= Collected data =
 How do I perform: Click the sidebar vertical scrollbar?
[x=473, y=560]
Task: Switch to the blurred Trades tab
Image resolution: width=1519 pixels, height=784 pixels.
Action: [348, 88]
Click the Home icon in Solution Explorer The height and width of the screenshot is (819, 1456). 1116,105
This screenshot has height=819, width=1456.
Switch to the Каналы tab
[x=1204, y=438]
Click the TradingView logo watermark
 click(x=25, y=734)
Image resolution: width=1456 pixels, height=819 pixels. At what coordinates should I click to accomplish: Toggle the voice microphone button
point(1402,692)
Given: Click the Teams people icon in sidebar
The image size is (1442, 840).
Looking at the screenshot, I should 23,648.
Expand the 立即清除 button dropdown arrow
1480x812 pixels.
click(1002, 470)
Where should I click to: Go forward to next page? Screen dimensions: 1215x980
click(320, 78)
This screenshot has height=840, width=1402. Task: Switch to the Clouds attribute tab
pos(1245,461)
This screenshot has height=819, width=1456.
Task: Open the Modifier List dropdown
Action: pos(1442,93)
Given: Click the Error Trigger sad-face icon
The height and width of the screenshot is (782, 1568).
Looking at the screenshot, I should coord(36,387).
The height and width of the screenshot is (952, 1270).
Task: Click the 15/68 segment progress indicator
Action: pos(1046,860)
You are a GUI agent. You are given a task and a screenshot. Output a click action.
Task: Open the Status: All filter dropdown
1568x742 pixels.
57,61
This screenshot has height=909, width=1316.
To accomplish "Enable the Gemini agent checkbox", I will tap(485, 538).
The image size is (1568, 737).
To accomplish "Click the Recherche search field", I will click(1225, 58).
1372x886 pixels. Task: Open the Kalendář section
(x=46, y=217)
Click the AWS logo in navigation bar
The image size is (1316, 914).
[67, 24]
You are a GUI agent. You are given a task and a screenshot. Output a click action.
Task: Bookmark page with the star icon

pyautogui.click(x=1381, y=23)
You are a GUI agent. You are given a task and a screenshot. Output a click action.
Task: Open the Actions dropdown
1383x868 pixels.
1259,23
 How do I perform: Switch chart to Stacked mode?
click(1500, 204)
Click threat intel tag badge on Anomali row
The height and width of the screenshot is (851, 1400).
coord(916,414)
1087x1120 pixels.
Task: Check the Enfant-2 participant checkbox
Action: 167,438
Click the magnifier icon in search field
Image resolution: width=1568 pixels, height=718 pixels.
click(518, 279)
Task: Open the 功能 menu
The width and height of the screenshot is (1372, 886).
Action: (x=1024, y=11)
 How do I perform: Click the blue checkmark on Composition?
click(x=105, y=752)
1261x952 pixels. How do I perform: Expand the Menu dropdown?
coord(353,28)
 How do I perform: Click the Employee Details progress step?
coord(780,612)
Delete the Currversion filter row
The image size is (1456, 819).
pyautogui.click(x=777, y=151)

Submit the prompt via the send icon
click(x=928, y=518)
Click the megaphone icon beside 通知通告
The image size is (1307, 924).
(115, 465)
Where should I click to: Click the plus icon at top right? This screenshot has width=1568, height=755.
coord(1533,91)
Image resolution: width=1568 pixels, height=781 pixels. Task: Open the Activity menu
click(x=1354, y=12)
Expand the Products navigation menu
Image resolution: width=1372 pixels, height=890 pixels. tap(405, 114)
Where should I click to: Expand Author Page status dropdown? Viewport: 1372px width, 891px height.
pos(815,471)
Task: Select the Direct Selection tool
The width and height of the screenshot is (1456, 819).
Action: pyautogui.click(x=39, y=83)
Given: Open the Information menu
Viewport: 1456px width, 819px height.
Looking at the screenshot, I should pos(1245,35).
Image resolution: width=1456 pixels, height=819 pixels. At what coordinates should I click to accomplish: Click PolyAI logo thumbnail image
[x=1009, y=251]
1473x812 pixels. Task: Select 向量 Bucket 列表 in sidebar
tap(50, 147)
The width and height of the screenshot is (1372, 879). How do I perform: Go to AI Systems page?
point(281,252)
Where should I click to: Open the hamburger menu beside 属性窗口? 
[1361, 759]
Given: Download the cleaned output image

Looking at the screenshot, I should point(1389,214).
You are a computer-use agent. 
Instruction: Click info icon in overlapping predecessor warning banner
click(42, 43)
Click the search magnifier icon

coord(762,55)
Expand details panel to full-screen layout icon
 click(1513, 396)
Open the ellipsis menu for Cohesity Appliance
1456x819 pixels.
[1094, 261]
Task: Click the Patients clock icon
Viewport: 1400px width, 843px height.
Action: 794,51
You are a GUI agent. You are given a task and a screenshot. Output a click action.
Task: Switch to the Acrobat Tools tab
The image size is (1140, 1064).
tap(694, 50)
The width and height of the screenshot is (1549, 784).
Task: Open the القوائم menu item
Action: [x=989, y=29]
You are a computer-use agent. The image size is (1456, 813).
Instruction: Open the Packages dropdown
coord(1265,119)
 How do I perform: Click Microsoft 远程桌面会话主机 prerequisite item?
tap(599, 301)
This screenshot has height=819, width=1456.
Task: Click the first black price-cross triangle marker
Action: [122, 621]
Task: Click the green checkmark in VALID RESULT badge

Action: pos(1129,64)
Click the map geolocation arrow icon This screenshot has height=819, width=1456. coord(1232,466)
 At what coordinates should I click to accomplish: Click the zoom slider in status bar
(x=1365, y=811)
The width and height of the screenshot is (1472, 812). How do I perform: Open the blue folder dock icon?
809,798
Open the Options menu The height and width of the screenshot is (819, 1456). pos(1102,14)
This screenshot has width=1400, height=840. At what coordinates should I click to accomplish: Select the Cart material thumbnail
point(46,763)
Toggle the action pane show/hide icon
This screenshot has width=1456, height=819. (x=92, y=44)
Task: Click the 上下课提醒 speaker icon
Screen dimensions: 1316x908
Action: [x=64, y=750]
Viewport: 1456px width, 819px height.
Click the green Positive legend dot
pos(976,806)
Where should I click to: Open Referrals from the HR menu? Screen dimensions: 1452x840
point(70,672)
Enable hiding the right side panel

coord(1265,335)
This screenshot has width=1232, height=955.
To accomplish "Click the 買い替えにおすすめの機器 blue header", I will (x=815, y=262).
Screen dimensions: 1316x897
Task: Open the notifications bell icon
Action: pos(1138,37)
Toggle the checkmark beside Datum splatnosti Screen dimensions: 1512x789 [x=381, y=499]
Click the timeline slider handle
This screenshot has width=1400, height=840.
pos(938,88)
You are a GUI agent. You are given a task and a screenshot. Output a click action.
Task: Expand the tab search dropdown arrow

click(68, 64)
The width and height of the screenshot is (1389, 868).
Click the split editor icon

= Work task =
What you return should be exactly the lines above, starting at the one with "Task: Open the Status: All filter dropdown" and ending at the one with "Given: Open the Information menu", and nothing else.

= Response for this exercise =
Task: Open the Status: All filter dropdown
1568x742 pixels.
57,61
This screenshot has height=909, width=1316.
To accomplish "Enable the Gemini agent checkbox", I will tap(485, 538).
The image size is (1568, 737).
To accomplish "Click the Recherche search field", I will click(1225, 58).
1372x886 pixels. Task: Open the Kalendář section
(x=46, y=217)
Click the AWS logo in navigation bar
The image size is (1316, 914).
[67, 24]
You are a GUI agent. You are given a task and a screenshot. Output a click action.
Task: Bookmark page with the star icon

pyautogui.click(x=1381, y=23)
You are a GUI agent. You are given a task and a screenshot. Output a click action.
Task: Open the Actions dropdown
1383x868 pixels.
1259,23
 How do I perform: Switch chart to Stacked mode?
click(1500, 204)
Click threat intel tag badge on Anomali row
The height and width of the screenshot is (851, 1400).
coord(916,414)
1087x1120 pixels.
Task: Check the Enfant-2 participant checkbox
Action: 167,438
Click the magnifier icon in search field
Image resolution: width=1568 pixels, height=718 pixels.
click(518, 279)
Task: Open the 功能 menu
The width and height of the screenshot is (1372, 886).
Action: (x=1024, y=11)
 How do I perform: Click the blue checkmark on Composition?
click(x=105, y=752)
1261x952 pixels. How do I perform: Expand the Menu dropdown?
coord(353,28)
 How do I perform: Click the Employee Details progress step?
coord(780,612)
Delete the Currversion filter row
The image size is (1456, 819).
pyautogui.click(x=777, y=151)

Submit the prompt via the send icon
click(x=928, y=518)
Click the megaphone icon beside 通知通告
The image size is (1307, 924).
(115, 465)
Where should I click to: Click the plus icon at top right? This screenshot has width=1568, height=755.
coord(1533,91)
Image resolution: width=1568 pixels, height=781 pixels. Task: Open the Activity menu
click(x=1354, y=12)
Expand the Products navigation menu
Image resolution: width=1372 pixels, height=890 pixels. tap(405, 114)
Where should I click to: Expand Author Page status dropdown? Viewport: 1372px width, 891px height.
pos(815,471)
Task: Select the Direct Selection tool
The width and height of the screenshot is (1456, 819).
Action: pyautogui.click(x=39, y=83)
Given: Open the Information menu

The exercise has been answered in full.